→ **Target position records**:
┌──
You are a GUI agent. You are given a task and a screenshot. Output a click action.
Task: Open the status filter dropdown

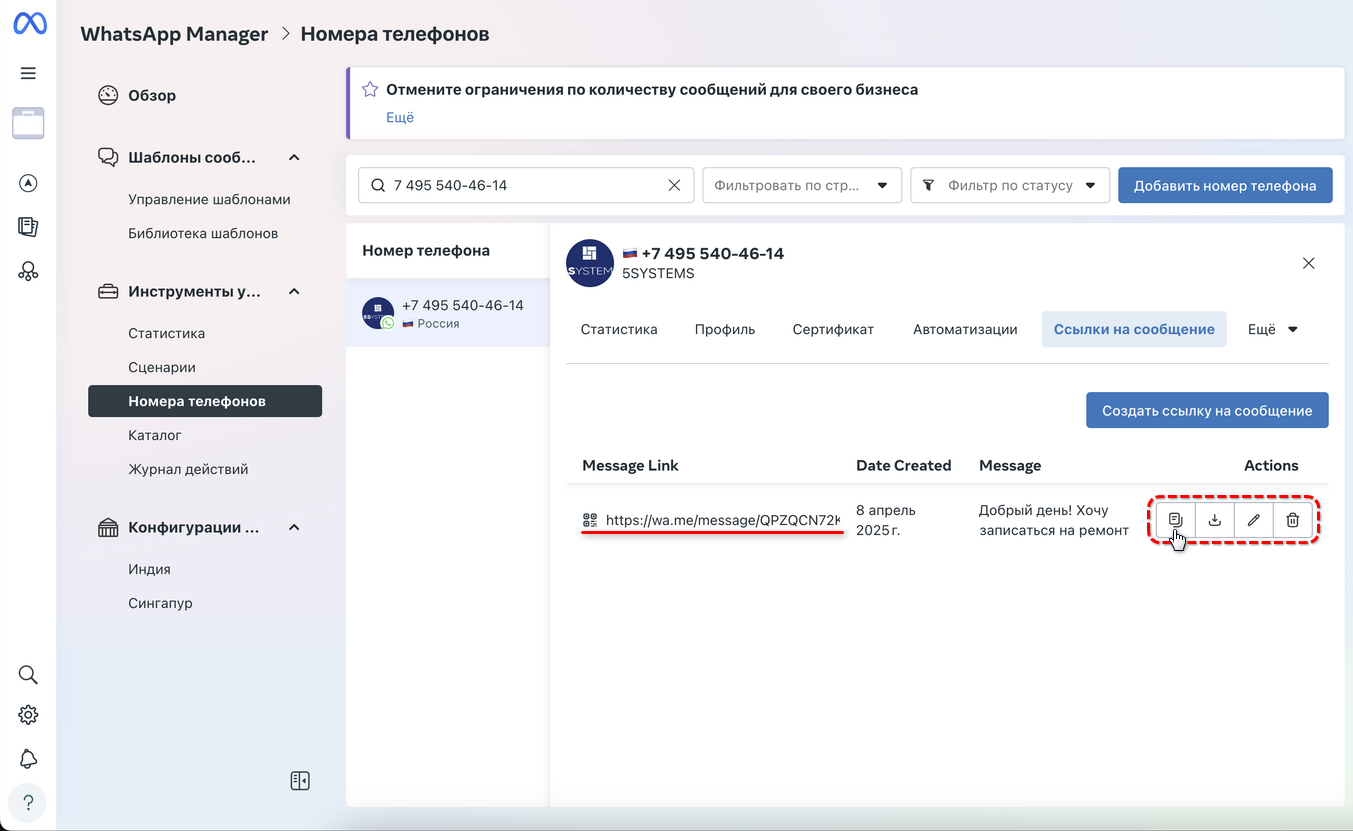pos(1010,185)
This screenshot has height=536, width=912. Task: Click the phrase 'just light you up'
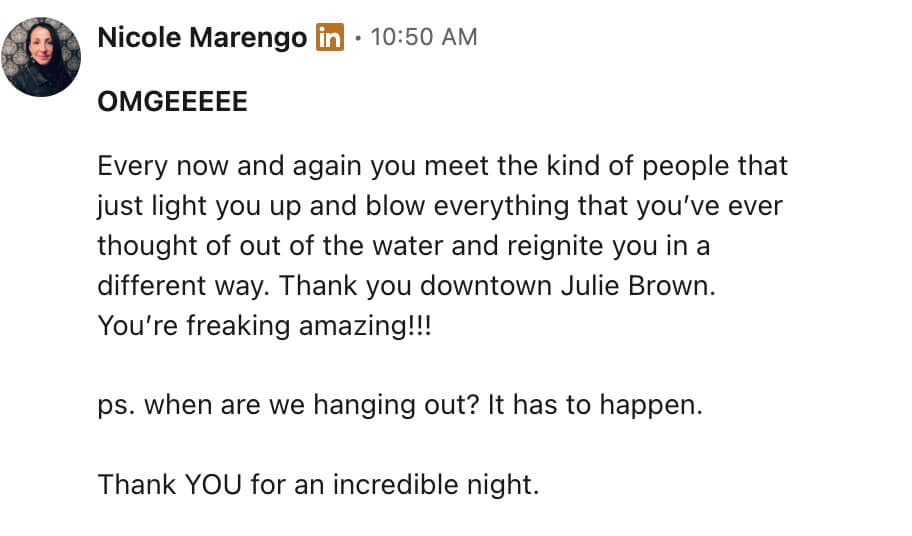coord(199,206)
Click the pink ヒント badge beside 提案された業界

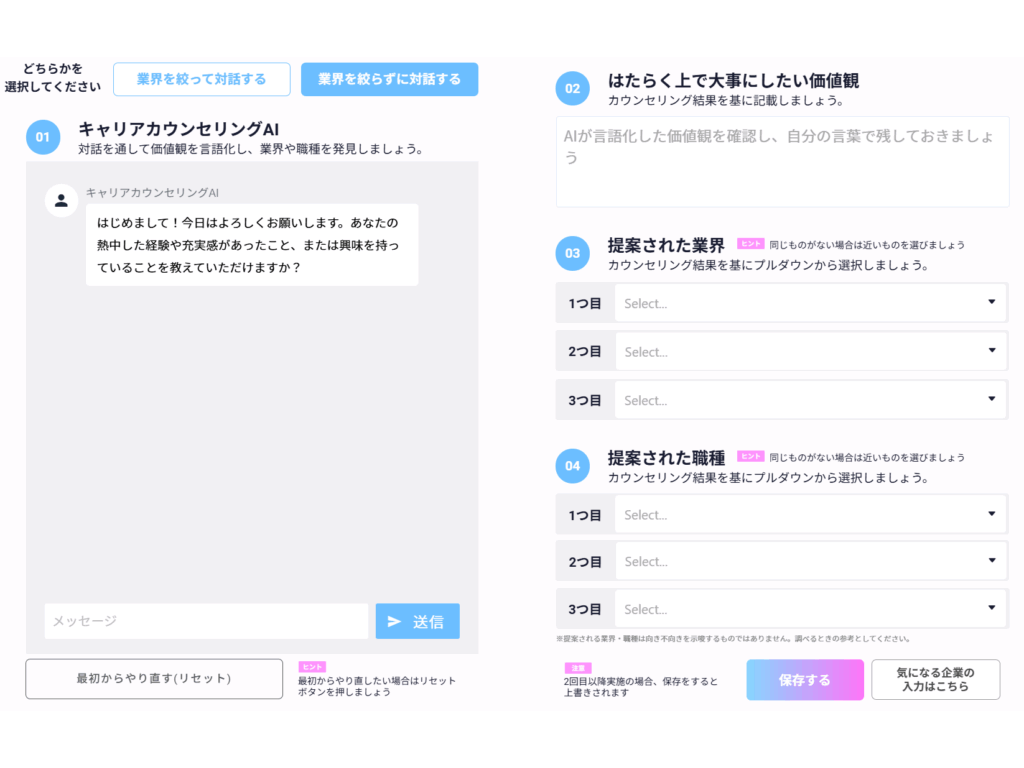point(750,243)
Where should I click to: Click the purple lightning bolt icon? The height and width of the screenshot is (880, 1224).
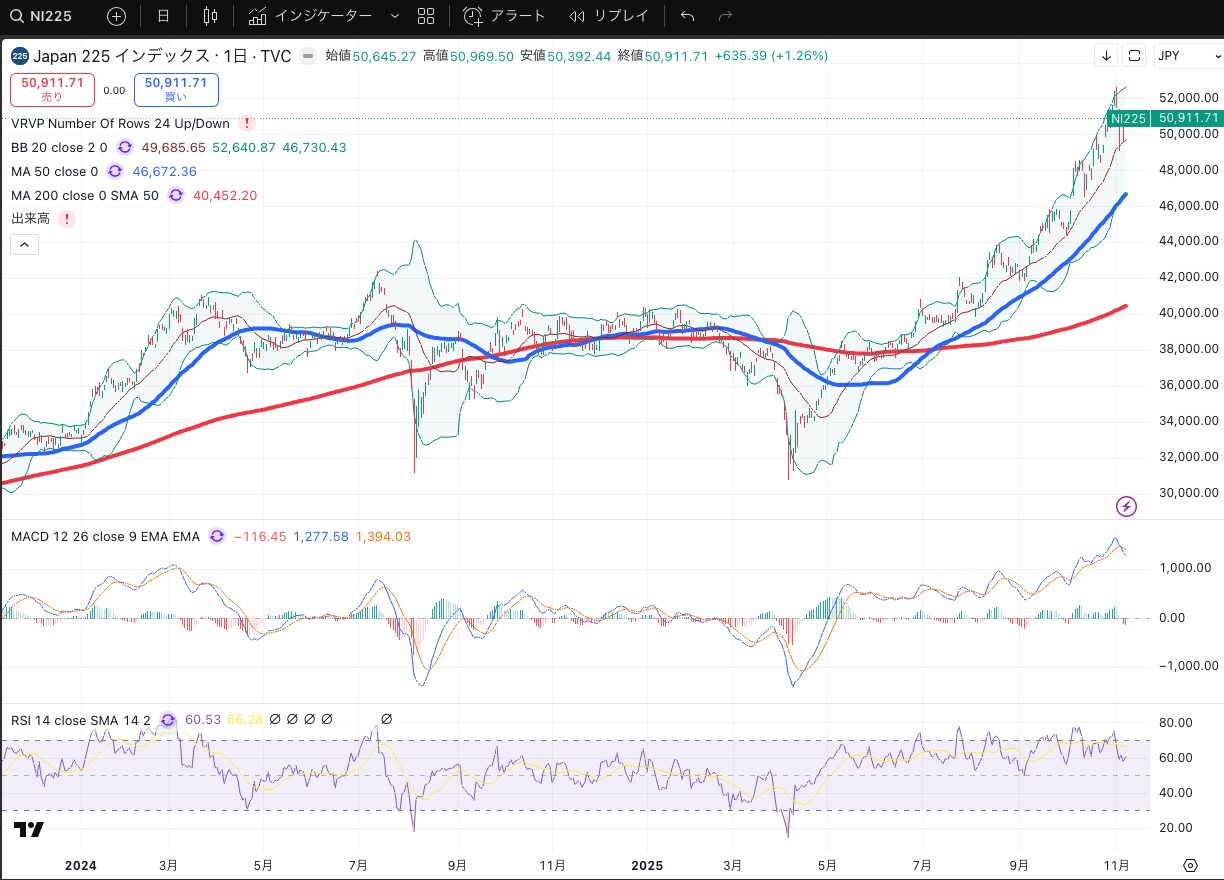click(x=1126, y=506)
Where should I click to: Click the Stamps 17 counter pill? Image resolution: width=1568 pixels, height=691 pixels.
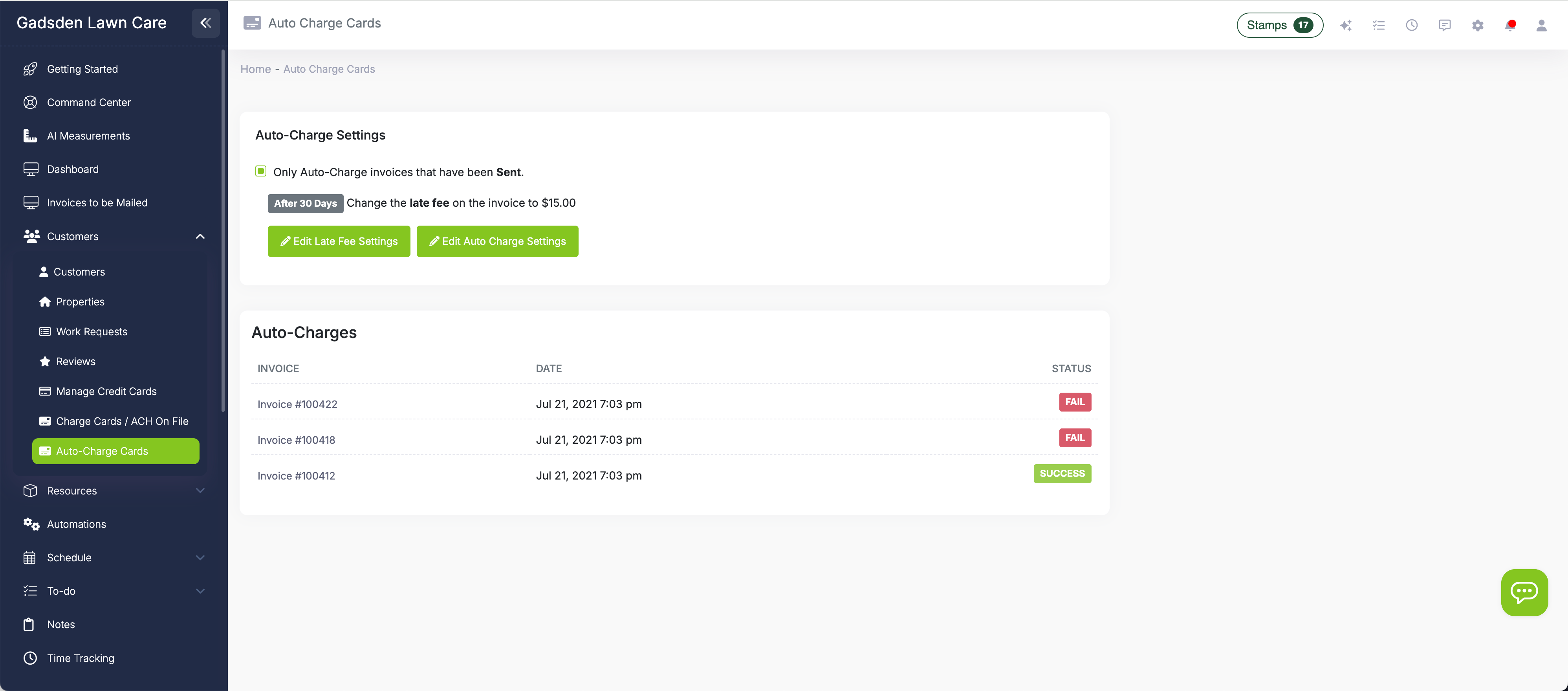[1279, 25]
└──
→ **What to work on**: Lay out the lines of the material from the one containing "Where should I click to: Click the purple" through the end as a numbered list, skipping any blank lines. Leave the pictures out.

→ **Correct answer**:
1. Where should I click to: Click the purple lightning bolt icon? The height and width of the screenshot is (880, 1224).
2. click(x=1126, y=506)
3. Where should I click to: Click the Stamps 17 counter pill? Image resolution: width=1568 pixels, height=691 pixels.
4. [1279, 25]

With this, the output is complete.